Dissecting Molecular Mechanisms of Signaling Pathways and their Regulation by Proteolytic System
All kingdoms of life have evolved to sense signals such as light, gravity, temperature, oxygen, metabolites, and hormones. Once perceived, these signals are transduced into developmental and physiological responses by reprogramming appropriate genes.

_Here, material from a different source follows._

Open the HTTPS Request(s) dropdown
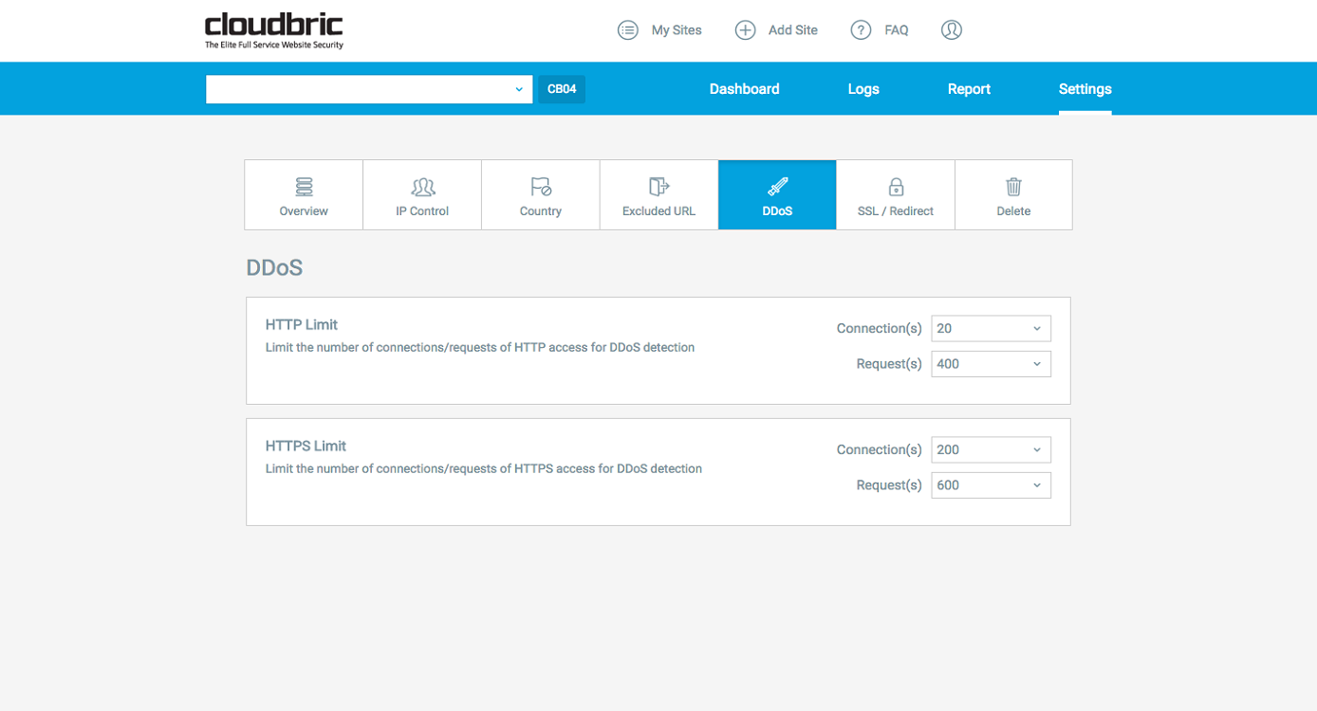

In eukaryotes, the ubiquitin (Ub) system has emerged at the center of many signaling mechanisms through their targeting of specific key proteins for ubiquitination and degradation by the 26S proteasome. The specificity of ubiquitination is conferred by Ub E3 ligase complexes, which serves as the substrate receptor and recruits E2 enzymes that catalyze transfer of Ub to a substrate lysine. Typically, E3s recognize substrates that are modified, often by phosphorylation. In addition to other forms of post-translational modification such as hydroxylation, acetylation and glycosylation, the last decade has witnessed an increasing number of studies identifying small-molecules such as hormones that directly mediate substrate recognition. Despite the significant advances made in understanding the cellular mechanisms that underlie signal-dependent substrate recognition by the Ub system, this field is largely unexplored. This notion is especially significant given the number of uncharacterized E3 ligases, target substrates, and countless signals that are yet to be unveiled. Our research aims to reveal and dissect how E3 ligases regulate cellular response to a variety of stimuli, and what the roles are of other components of the Ub system, including deubiquitinating enzymes, and Ub-like proteins in plants.

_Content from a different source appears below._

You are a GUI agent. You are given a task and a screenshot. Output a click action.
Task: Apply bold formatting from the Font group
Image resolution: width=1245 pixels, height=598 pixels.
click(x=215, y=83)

Our research focus expands also beyond the Ub system’s role in signaling pathways. We aim to decode and provide mechanistic insight into the basis of signal recognition and propagation pathways in cells. We are particularly interested in characterizing signal transduction pathways that are triggered by environmental stimuli such as in photomorphogenesis, gravitropism and mechanoperception. What are the precise biochemical adaptations, and how do they render a specific biomolecular sensor to be promptly recognized by yet another regulatory protein (e.g., transcription factor)? All these questions remain to be answered for many biological pathways.
Our lab address these fundamental challenges by leveraging structural biology (X-ray crystallography and Cryo-EM) approaches in combination with biochemistry, molecular and cellular biology, proteomics, and metabolomics methods.
Applied Research and Biotechnology
How can we learn from cellular machines and utilize them to innovate and improve medical and agriculture technologies? How can we direct molecular mechanisms such as the ubiquitin-system to fight cancer, neurodegenerative disorders, viruses and other pathogens? In our second line of research, we aim to design and develop tools to address imperative challenges in the fields of human health, agriculture and environment. To that end, we are focusing on (i) developing a cost-effective technology to accelerate large-scale production of functional proteins from various biological expression systems, (ii) bioengineering dedicated molecular machines based on structural analyses and accelerated evolution approaches, (iii) screening and designing small-molecules (agonists or antagonists) targeting protein-protein interactions for therapeutic interventions.